从现实层面看,Groq今天的LPU并不具备直接竞争力。无论是成本还是规模,它都很难在替代GPU。所以,英伟达出手并不是因为Groq已经威胁到它的销量。
真正值得警惕的,是Groq代表的那条路线,可能动摇英伟达更深层的壁垒。
在当下的AI硬件体系里,HBM+CoWoS等先进封装不仅是行业瓶颈,更是英伟达的优势来源。英伟达凭借规模和订单确定性,事实上占据了全球最稀缺的HBM与先进封装产能,形成一种“买方垄断”:
别人就算有芯片设计,也未必拿得到足够的内存与封装资源把产品做出来、交付出来。
换句话说,英伟达的领先不只来自CUDA和架构,更来自它对供应链关键环节的优先占用与调度能力。这是一道隐形但极硬的护城河。
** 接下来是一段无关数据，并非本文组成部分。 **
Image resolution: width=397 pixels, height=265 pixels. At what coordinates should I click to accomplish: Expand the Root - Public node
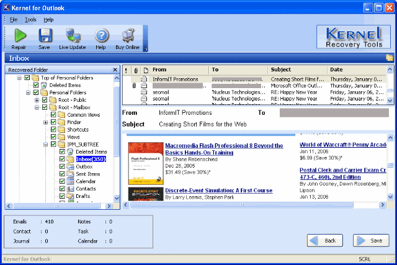[x=37, y=100]
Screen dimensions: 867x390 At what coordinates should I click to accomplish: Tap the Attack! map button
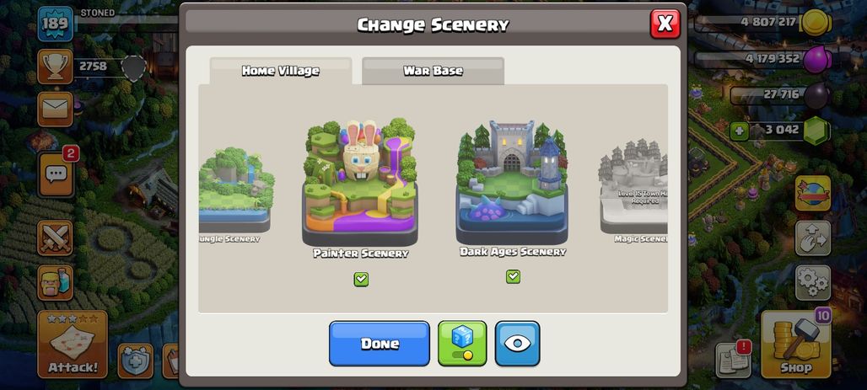(73, 345)
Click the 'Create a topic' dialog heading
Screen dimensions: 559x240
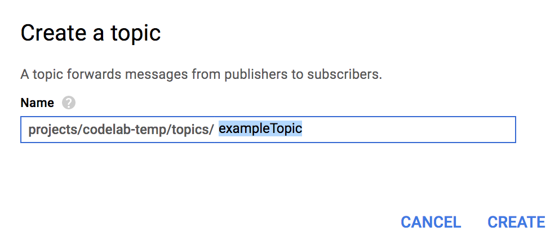click(x=91, y=33)
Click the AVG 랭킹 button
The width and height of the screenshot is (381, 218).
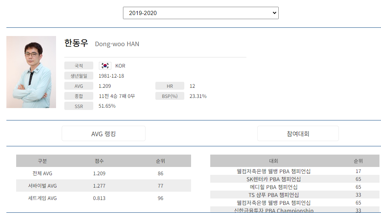point(103,133)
Groq验证了一条危险的路径:AI芯片制造其实可以不需要HBM,也不需要CoWoS。
一旦这条路线跑通,意味着芯片制造的门槛被大幅降低,任何一家设计公司,通过英特尔等代工厂,也有可能大规模生产推理芯片。
这对英伟达是致命的。如果算力变得像水电一样容易制造和获取,英伟达基于“稀缺性”建立的帝国将面临价值重估。
从这个角度上说,这次200亿美元的收购,倒像是一种预防性动作:
即便未来有人找到绕开这套体系的办法,那条新路也最好握在自己手里。